As predicted, they found strong genetic connections between people of the Americas and African regions where more people were enslaved, most with roots in Angola and the Democratic Republic of the Congo.
But a closer look revealed multiple deviations from the group’s expectations, says Micheletti.
One discovery was that most US-based African Americans tend to have high Nigerian ancestry, even though relatively small numbers of their enslaved ancestors were taken directly to the US from present-day Nigeria.
This supports historical accounts of many enslaved people being transported across the Americas after the transatlantic slave trade was abolished, explaining why they found many distant relatives between the Caribbean and the US.
In contrast, African Americans had lower genetic connections with Senegambians than would be expected, possibly because these people tended to be transported to work in rice plantations that had high death rates from malaria.
Another important and tragic finding was the “genetic sex bias” in African women, showing they reproduced more than African men even though more than 60% of enslaved individuals were male.
For every African man in Central and South America and the Caribbean, the analysis found that about 15 African women had children.
“This reflects known accounts of rape and exploitation of female African slaves,” says Micheletti. “Unexpectedly, the sex-bias was nearly 10 times larger in Latin America than the US,” he adds, which could be explained by records of differences in systemic racism.
In the US, enslaved people were segregated and allowed to have children, a likely means of maintaining an enslaved workforce, known as slave breeding.
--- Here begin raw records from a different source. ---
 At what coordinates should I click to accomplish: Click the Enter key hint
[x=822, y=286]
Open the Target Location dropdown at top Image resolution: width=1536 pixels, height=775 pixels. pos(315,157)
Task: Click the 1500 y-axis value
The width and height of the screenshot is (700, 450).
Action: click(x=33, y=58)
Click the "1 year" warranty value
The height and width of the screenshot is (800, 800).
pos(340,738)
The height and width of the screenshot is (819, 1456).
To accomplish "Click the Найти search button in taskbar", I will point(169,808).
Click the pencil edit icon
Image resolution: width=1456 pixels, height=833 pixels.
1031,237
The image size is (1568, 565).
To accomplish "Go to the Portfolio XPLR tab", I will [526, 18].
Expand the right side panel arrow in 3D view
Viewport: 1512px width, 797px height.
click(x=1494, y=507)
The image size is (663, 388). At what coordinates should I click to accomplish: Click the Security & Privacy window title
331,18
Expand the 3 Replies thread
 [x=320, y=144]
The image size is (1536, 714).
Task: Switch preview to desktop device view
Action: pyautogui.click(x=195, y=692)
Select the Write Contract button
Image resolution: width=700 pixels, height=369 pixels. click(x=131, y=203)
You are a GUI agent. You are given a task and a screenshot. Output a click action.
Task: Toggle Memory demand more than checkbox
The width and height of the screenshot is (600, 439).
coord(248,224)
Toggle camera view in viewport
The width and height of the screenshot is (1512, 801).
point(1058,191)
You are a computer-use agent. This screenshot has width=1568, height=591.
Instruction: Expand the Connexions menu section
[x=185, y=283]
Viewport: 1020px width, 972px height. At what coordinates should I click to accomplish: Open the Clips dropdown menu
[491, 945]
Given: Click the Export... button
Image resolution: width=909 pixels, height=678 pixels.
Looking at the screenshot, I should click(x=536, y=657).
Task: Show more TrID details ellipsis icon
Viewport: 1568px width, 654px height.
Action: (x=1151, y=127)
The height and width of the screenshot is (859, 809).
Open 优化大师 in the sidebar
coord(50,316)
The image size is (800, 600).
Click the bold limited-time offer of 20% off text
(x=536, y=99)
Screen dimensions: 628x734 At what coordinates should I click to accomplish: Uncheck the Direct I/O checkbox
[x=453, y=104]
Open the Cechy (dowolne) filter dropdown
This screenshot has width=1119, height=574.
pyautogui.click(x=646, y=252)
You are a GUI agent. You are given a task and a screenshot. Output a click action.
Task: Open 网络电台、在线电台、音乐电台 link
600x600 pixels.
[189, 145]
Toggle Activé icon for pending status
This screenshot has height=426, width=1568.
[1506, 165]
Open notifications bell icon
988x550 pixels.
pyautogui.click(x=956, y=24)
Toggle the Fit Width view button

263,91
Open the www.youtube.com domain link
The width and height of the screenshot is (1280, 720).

Conversely, other countries in Latin America, such as Brazil and Cuba, promoted racial whitening through immigration programs to encourage mating of white European males with dark-skinned African females to produce lighter skinned children and dilute African heritage.
This, and higher mortality, could explain why the proportion of people with more than 5% African ancestry was five times lower in Latin America, says Micheletti, even though more than two thirds of enslaved Africans disembarked there.
His goal is for the study to help African Americans find their roots and promote understanding of how their ancestors helped shape their communities.
“We hope readers grasp not only the impact of the slave trade but also the deep contributions enslaved Africans made to the history, economy and culture of the Americas.”